Anyway I am aware its not right for me to judge other parents because its really out of order, I just feel very strongly about children needing to feel loved which is unfortunately not what they will experience in the days that they are at nursery.

Judy1234 · 29/04/2007 08:04

Oh dear, herts that's just what we don't want women doing in 2007. Mya be in 20 years when we're well beyond all those years of inequality at work for women but not now. If anyone should give up work at the moment it should be men as the default position.

On sj's point about if women work they still end up doing most housework they shouldn't let it be so. A lot of us don't and marry men who think things shoudl be fair and are able to achieve a fair balance at home. Women who don't are idiots and deserve all the inequities that they get.

Judy1234 · 29/04/2007 08:07

man, with a love bond if the issue. Under 5s whose parent work do have a love bond. 4 in 5 woemn with under 5s work. Their children are find, bonded, adjusted, loved and have a security and comfort of khonwing the pattern of their days, cuddles from parents, then left with their loved nanny or child minder then one parent home by about 6 etc.

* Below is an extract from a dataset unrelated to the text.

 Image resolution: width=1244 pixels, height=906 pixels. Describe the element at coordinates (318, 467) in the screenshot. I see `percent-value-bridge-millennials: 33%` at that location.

It works fine and should not be a reason not to work if you're male or female but if a parent really cannot bear to be parted from the child which can be a father as well as a mother or else the father's wage is just a McDonald's wage (or the mother's for that matter if she's been so silly as to choose a low paid career..... take your daughters in hand over this today...) then I can see the economics of not working can work out but that's because fhte defective career choice usually.

Daisybump · 29/04/2007 08:19

heartsnessex....what wise things you have said.....I'm about to have my second baby and hope to do something similar careerwise...re-assuring to know that it is possible. think my DH currently feels a bit like OP, and a lot of the sentiments here echo our own lives at the moment....I think in this day and age, it is difficult for Dads as they are expected to do much more than our own dads did....my advice to OP....don't stop communicating with your DW...tell her how you feel, don't stop cuddling her and share as much spare time together as you can.

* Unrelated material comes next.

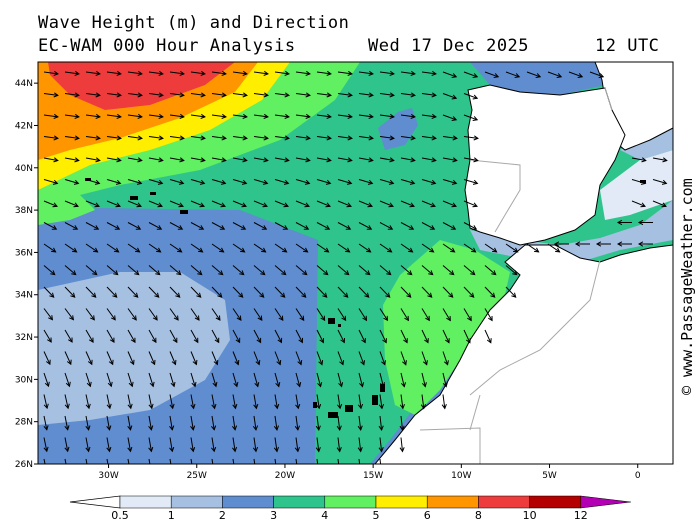 The image size is (700, 525). I want to click on passageweather-credit: © www.PassageWeather.com, so click(687, 286).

1st time I've posted in the men's room...sorry for crashing in like this

hertsnessex · 29/04/2007 10:04

xenia, what do you mean by 'thats not what we want women doing in 2007' ??

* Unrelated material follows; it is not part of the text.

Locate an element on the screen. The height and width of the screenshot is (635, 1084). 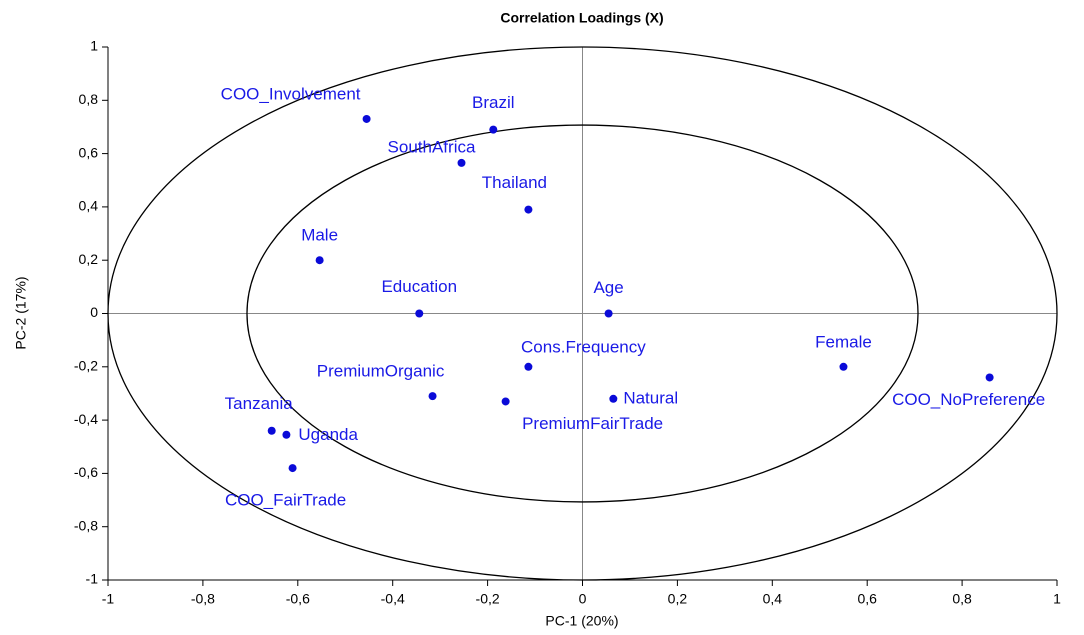
x-tick-label: 0,8 is located at coordinates (962, 599).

Daisybump, go for it, we are all much happier.

Cx

p.s. if i want to return to the city i could, but i love my new career so much more and the money didnt make up for the unhappiness i felt at leaving the boys 6am-8pm four days a week.

cx

SweetyDarling · 29/04/2007 10:32

Manuka, Surely the children scanned for results of having no love-bond would have been children raised in third-world orphanages etc not children who's parent's work!?
My parents worked and I can certainly say I loved them just as much as any child with unemployed parents who are home all day!